**EXERCISE OBJECTIVE:**
In the listing below, locate the line containing "The image size" and copy it and every line after it through the end, exactly as written, leaving out any pictures.

**DATA EXTRACTS:**
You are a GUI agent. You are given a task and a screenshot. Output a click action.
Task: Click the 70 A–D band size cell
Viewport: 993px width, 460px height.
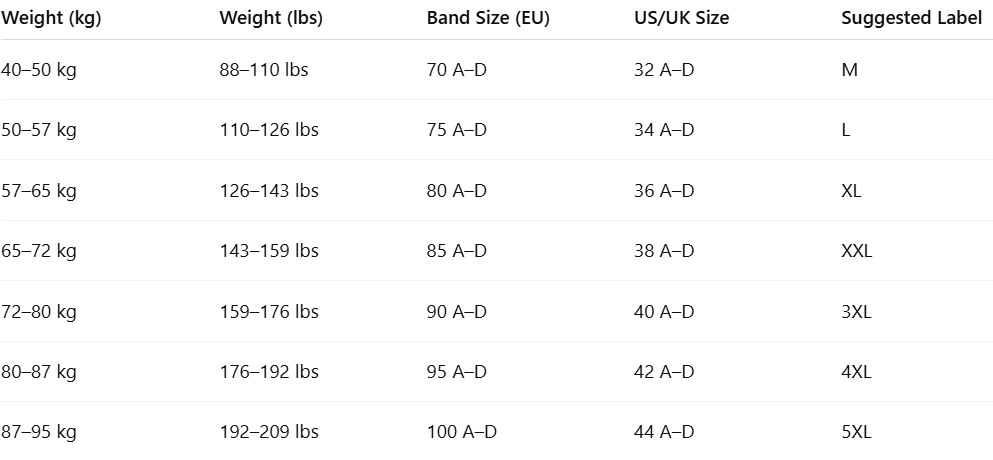(457, 70)
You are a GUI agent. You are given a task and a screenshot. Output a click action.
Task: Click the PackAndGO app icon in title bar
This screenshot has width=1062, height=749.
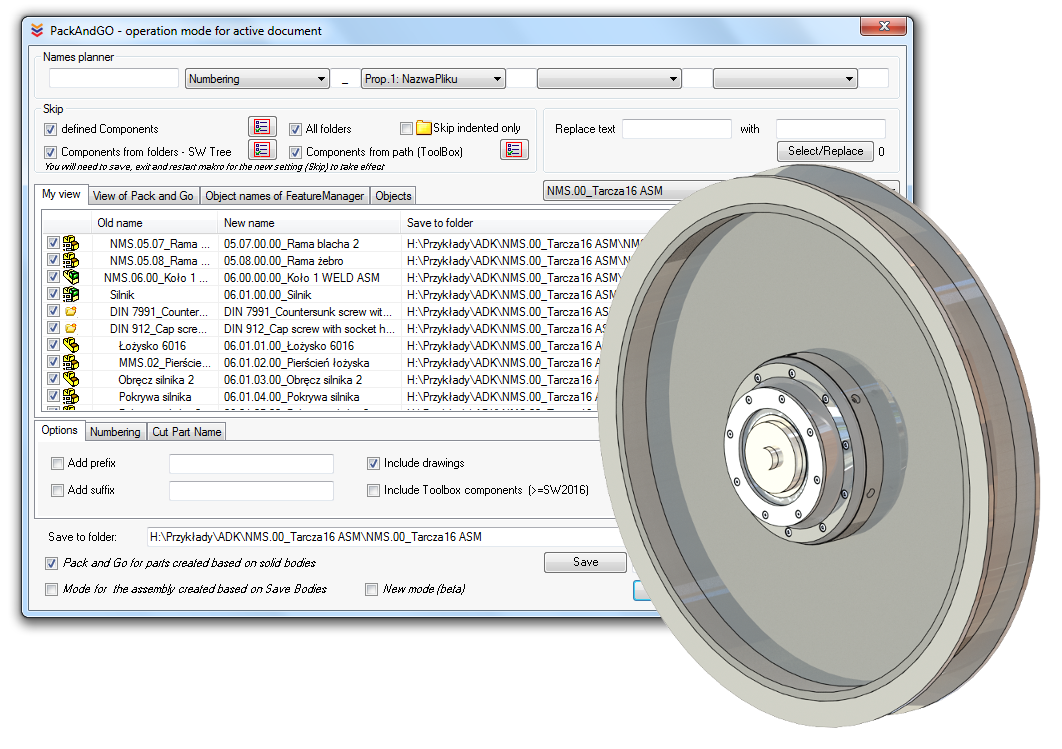(37, 30)

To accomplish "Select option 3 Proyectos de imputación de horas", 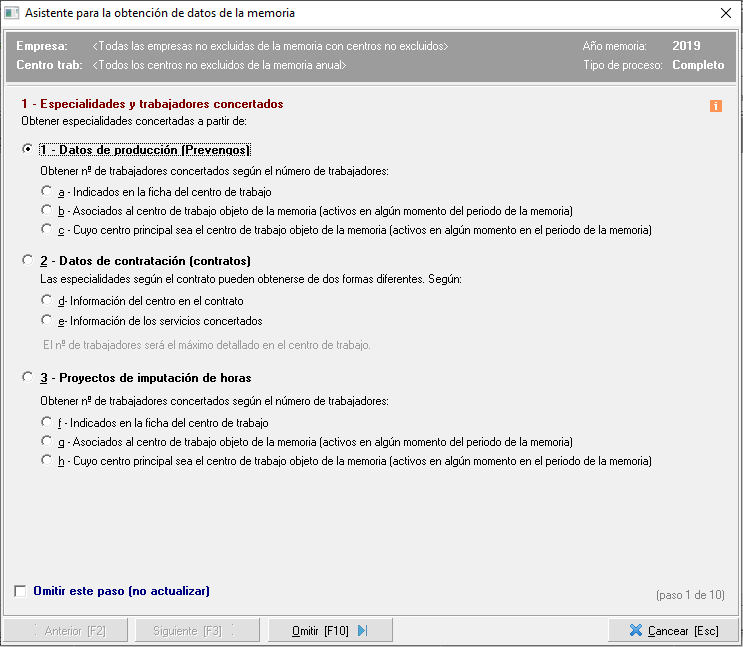I will (28, 378).
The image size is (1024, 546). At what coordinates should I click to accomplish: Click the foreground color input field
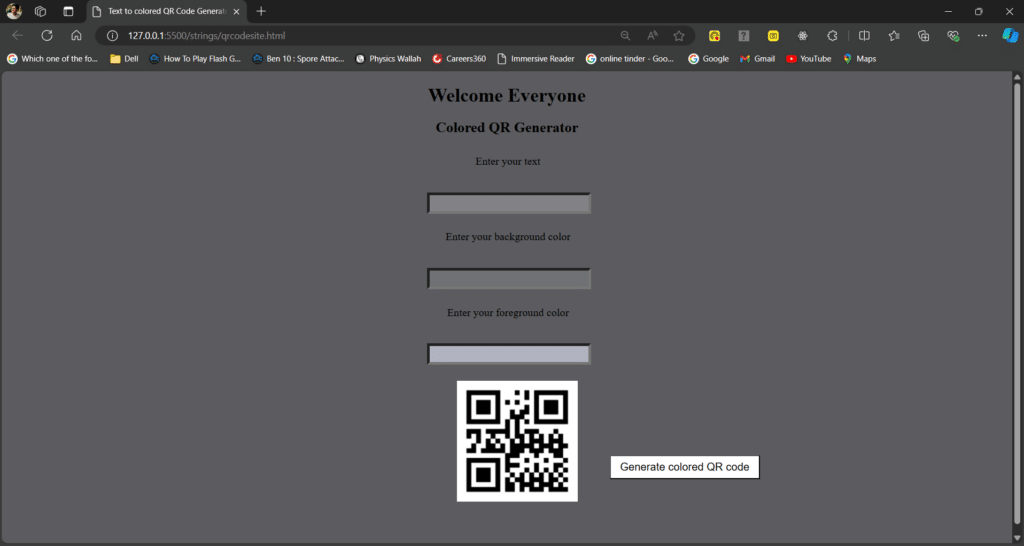pos(508,354)
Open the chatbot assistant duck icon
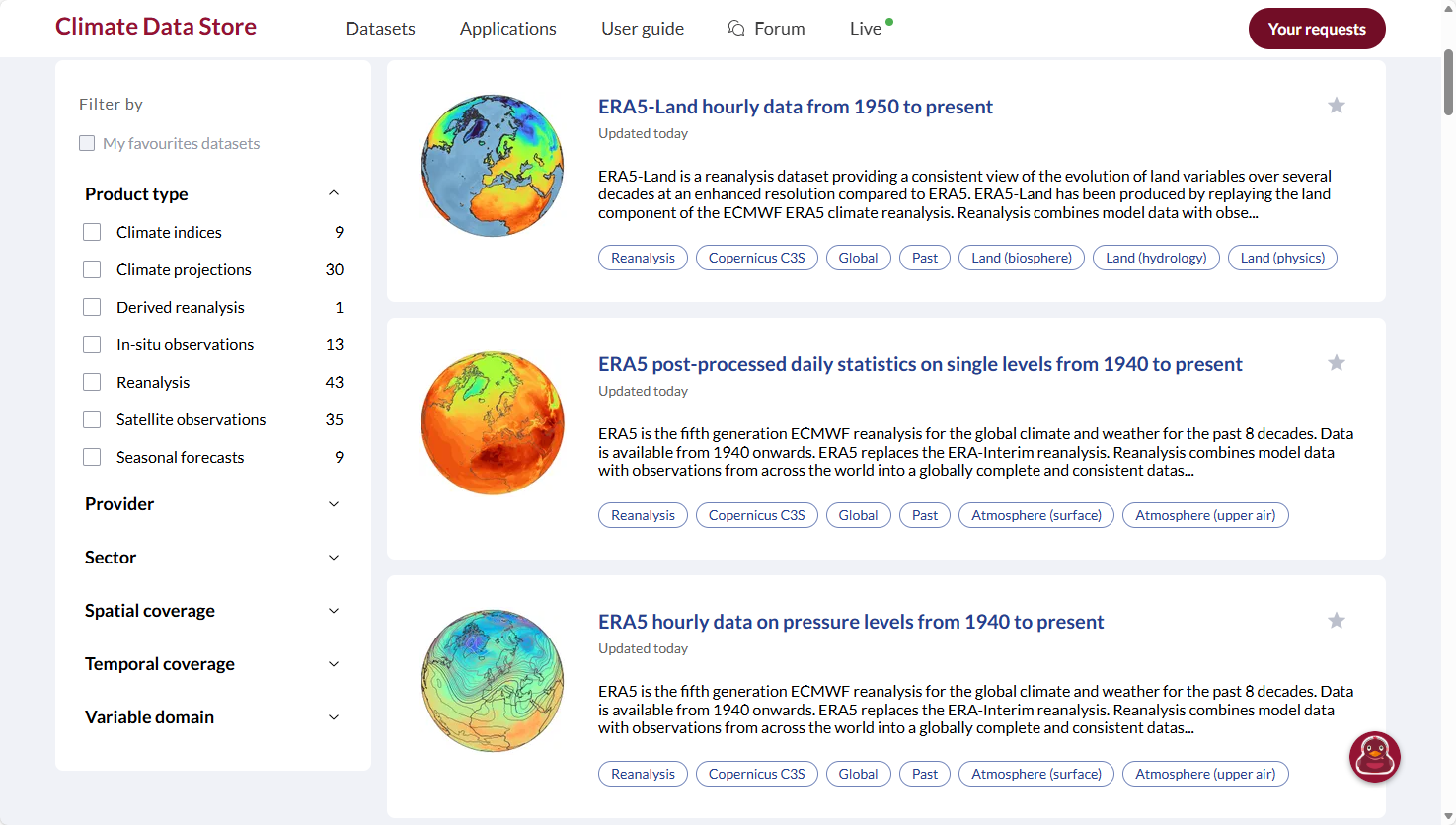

**FINISHED TASK:**
The image size is (1024, 546). At what coordinates should I click to accomplish: Click the foreground color input field
pos(508,354)
Open the chatbot assistant duck icon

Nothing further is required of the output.